Some of the 12 teams who made their way to the Hui Aranga at Easter gathered for the religious procession before the Mass on Easter Sunday morning.
The hui attracted many young people, such as these, who made good use of the extensive grounds of the college to get to know one another.
A dramatic interpretation of Jesus’ passion from the Te Waiora Club, Palmerston North, enlivens the service on Good Friday afternoon.
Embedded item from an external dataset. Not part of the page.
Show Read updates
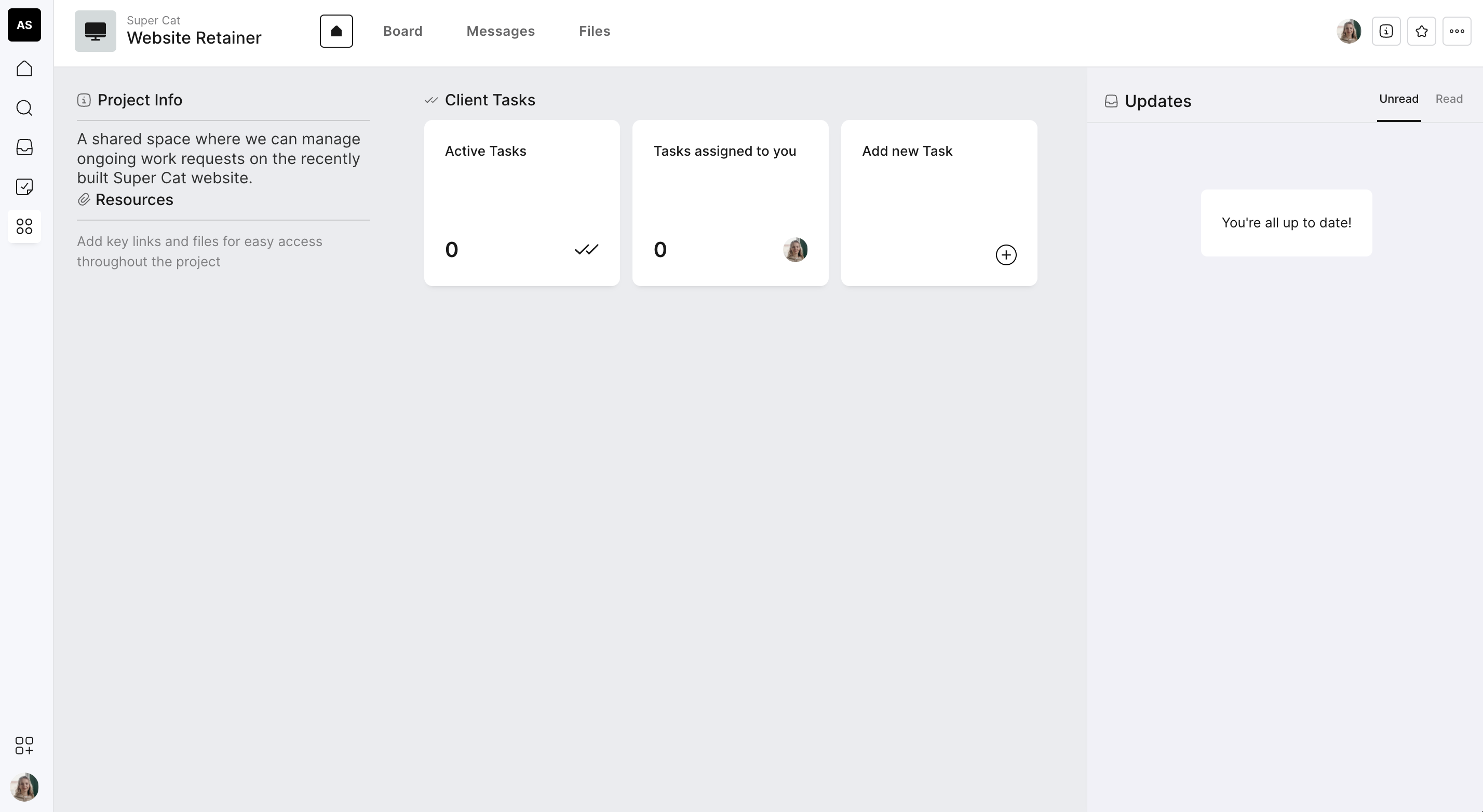1448,99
The drama was devised by Rawiri Tinirau.
Archbishop John Dew baptises Anatakauri Thomson-Laulu, daughter of Wayne Laulu and Terina Thomson, during the Mass on Easter Sunday morning.
Anatakauri’s older sister, Hinetekawa, was also baptised during the ceremony.
When he discovered that there was no cloak to cover the babies, Archbishop John took off his korowai (cloak) and wrapped it around Anatakauri and her sister.
Fr Gerard Burns explains the significance of the Easter fire to those gathered for the vigil Mass on Saturday night.
A feature of this annual gathering is the competitions in sports events and in kapa haka. Wellington club, Nga Karere Seniors came first in the Waiata-a-ringa section of the Kapahaka, first in the Male Sacred Solo section, and in the sports area, first in the women’s tennis singles.
Two of the 12 teams (right) in the Hui Aranga’s religious questions section pitting their wits against two others in front of the logo for the hui which Henare Walmsley of Te Kainga designed. The North and South Islands are represented in the orange and yellow fingers which help stabilise the land in the rough weather of Cook Strait, represented by the blue wedged arc. The smaller brown arc represents the canoe of Peter the apostle.
Each of the 12 teams was represented at the different levels of the competition from the youngest, primary school children to the adults.
Questions were asked in English and in te reo with answers required in the language of the question.
Four teams competed at a time and when the question was asked, pressed a buzzer to indicate their readiness to answer.
The questions were taken from both the Old and New Testaments.
For example: When Mary and Joseph arrived in Bethlehem it was very late. When they knocked on the door of the inn, what did the innkeeper say to them?
Answer: We have no more rooms; and
What marked the start of Jesus’ public ministry?
Answer: When he was baptised;
What did Jesus’ baptism confirm?
Answer: That he was the son of God.
From the Old Testament, the teams faced such questions as, on the subject of the Passover: What did each Hebrew household have to do?
Answer: Kill a lamb.
Only the answers that were in a booklet provided for the occasion were accepted.
And the winners were:
Matua section – Ruapehu
Taitamariki section – St Vincents (Wanganui)
Mokopuna section – Te Waiora (Palmerston North)
Et te Atua
E te Atua (E te Ariki)
Kororia ki a koe (Kororia, kororia)
E te Ariki (E te Ariki)
Honore ki a koe (Honore, honore
Ihowa o nga mano (Ihowa)
Ihowa matua kore (Matua kore)
Ihowa Taketake (Ihowa)
Io tu whaioio (Hi ha hi!)
The cleaning team at the Hui Aranga, just one indication of the great organisation that went into the 2008 hui by the clubs in Te Whanganui-a-Tara rohe.